*** Opening of Data supplied ***

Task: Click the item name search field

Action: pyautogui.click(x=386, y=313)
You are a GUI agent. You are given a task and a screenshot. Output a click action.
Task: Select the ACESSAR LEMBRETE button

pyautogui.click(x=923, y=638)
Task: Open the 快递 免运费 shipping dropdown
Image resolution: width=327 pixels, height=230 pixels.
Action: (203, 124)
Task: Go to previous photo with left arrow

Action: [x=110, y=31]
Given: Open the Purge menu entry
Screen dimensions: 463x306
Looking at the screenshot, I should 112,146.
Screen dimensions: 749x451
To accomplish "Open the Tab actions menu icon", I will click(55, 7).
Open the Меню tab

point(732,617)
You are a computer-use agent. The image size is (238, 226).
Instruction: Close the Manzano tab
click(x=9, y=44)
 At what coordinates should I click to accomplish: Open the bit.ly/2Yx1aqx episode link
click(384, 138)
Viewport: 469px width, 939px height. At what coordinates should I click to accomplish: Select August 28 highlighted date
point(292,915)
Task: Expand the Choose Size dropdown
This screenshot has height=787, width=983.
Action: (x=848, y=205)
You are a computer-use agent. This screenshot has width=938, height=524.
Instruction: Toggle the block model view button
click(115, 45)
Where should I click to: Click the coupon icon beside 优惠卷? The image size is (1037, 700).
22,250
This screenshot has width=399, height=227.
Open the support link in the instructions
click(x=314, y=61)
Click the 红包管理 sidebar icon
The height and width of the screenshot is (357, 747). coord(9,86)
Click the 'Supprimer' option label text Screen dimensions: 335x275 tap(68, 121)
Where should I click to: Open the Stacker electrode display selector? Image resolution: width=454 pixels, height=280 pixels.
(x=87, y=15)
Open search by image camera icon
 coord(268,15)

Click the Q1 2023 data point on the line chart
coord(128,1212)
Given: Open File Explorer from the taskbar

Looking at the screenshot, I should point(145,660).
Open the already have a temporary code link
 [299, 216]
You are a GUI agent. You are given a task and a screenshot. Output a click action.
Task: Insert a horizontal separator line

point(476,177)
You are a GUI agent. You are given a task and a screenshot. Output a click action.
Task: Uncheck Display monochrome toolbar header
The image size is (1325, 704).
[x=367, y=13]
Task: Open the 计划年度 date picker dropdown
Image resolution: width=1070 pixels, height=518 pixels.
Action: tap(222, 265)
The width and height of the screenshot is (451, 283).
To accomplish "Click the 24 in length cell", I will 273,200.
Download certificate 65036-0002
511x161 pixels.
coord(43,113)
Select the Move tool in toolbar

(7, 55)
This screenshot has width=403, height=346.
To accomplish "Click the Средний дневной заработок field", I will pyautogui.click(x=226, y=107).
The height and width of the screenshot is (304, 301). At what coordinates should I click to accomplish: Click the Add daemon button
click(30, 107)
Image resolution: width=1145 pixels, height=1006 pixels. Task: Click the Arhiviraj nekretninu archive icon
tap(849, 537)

*** Close of Data supplied ***

Instructions to follow
In the records above, find every line with the word "will" and copy it.

Response to the task
To accomplish "Open the Tab actions menu icon", I will click(55, 7).
To accomplish "Click the 24 in length cell", I will 273,200.
To accomplish "Click the Средний дневной заработок field", I will pyautogui.click(x=226, y=107).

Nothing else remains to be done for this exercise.